**What is being asked:**
For this exercise, return exactly the lines of the material below that begin at the one with "The height and" and stop after the one with "Select the AFC conference header".

**Material supplied:**
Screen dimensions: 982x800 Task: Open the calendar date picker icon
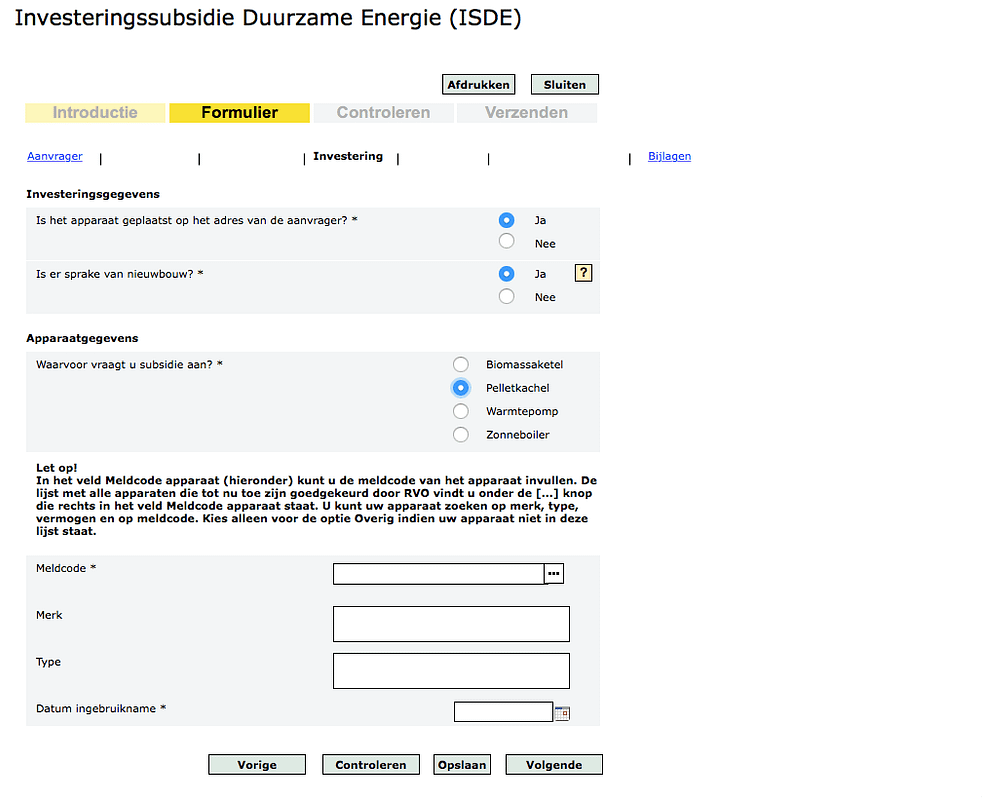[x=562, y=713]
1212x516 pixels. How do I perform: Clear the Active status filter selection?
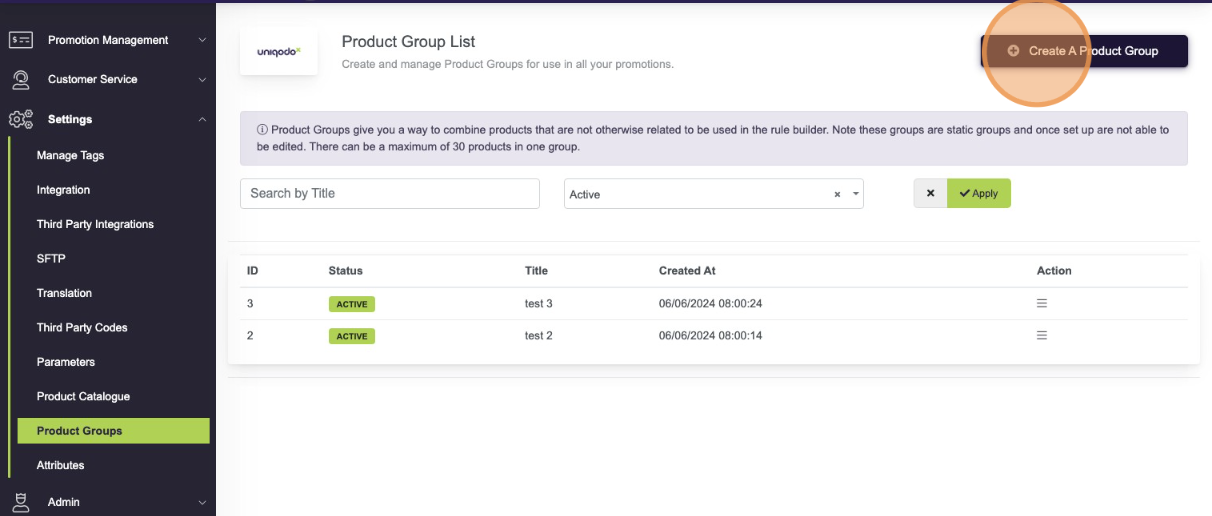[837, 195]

* * *

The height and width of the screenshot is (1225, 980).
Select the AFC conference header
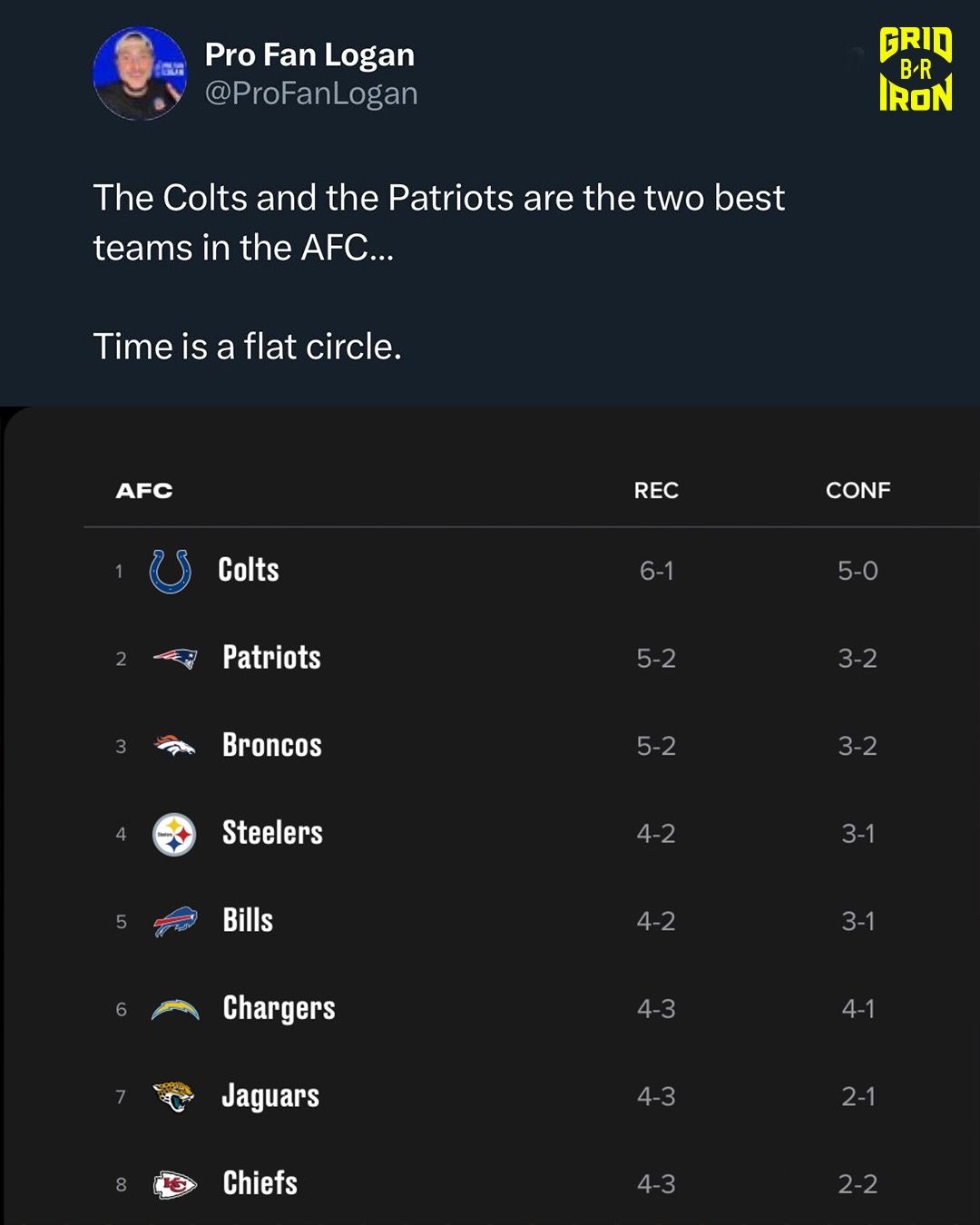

**Reply:**
The height and width of the screenshot is (1225, 980).
Select the AFC conference header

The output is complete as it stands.